Companies in Russia hit by the international sanctions imposed in reprisal for the invasion of Ukraine are increasingly exploring ways to relocate to neighboring countries, including Kazakhstan, according to entrepreneurs working in the export sector.
Speaking at a press conference on March 23, Alexander Tsygankov, a representative from KazakhExport, a state-owned Nur-Sultan-based export insurance company, said that some are looking to use Kazakhstan as a transit nation for goods, while others want to move production facilities there altogether.

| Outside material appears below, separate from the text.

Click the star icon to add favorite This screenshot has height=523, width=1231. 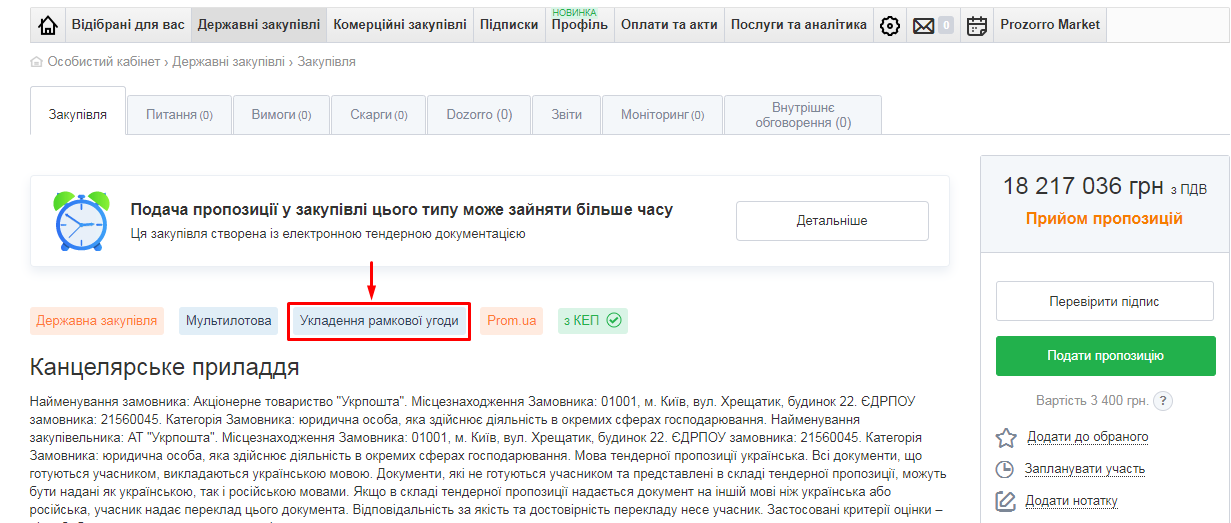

Kazakhstan’s development institutions, including KazakhExport, which is designed to support the export of non-mineral resource goods, is adapting to meet the challenge on that unfolding situation, Tsygankov said, without providing specific details.
Kirill Ledentsov, the director for logistics at Yekaterinburg-based freight company KIT, confirmed at the same briefing that Russian businesses have begun bringing in goods through Kazakhstan as a result of the channel of goods coming in from Europe drying up entirely. The number of established routes for goods from China, meanwhile, is limited, Ledentsov said.
“Everyone is doing experiments, trying to explore alternative options for imports and exports,” Ledentsov said. “It will take some time for the chains to stabilize.”
Talk of business flight has been largely anecdotal so far, but there is now one confirmed example. Earlier this week, Ramil Mukhoryapov, the head of a major IT company in Kazakhstan, revealed that a Russian-founded cab-hailing app, InDriver, is poised to move to Almaty.
“The strongest people from Russia (and the world) will come to live in Kazakhstan, pay taxes, spend money, train and transfer knowledge and technology to the people [of Kazakhstan]," Mukhoryapov wrote on his Instagram account, on which he also posted an image of himself posing with Arsen Tomsky, the founder and chief executive of InDriver.
By all accounts, the bulk of the enterprises and individuals making the move out of Russia to Kazakhstan are involved in the IT sector. The government had been trying to poach this talent before.
The Astana Hub, a government-backed IT park in Nur-Sultan that was created in 2017, was made the centerpiece of that initiative. Hundreds of people currently working out of the hub enjoy tax breaks and other incentives.
Arman Abdrasilov, chairman at Zerde, a state-owned IT holding company, told Eurasianet that Kazakhstan should be eagerly welcoming the influx of foreign talent.
“Russians come here with their ready-made contracts, which will be redirected to Kazakhstani companies. We will get new knowledge and expertise, which will give a tangible boost to the development of our IT industry,” Abdrasilov said.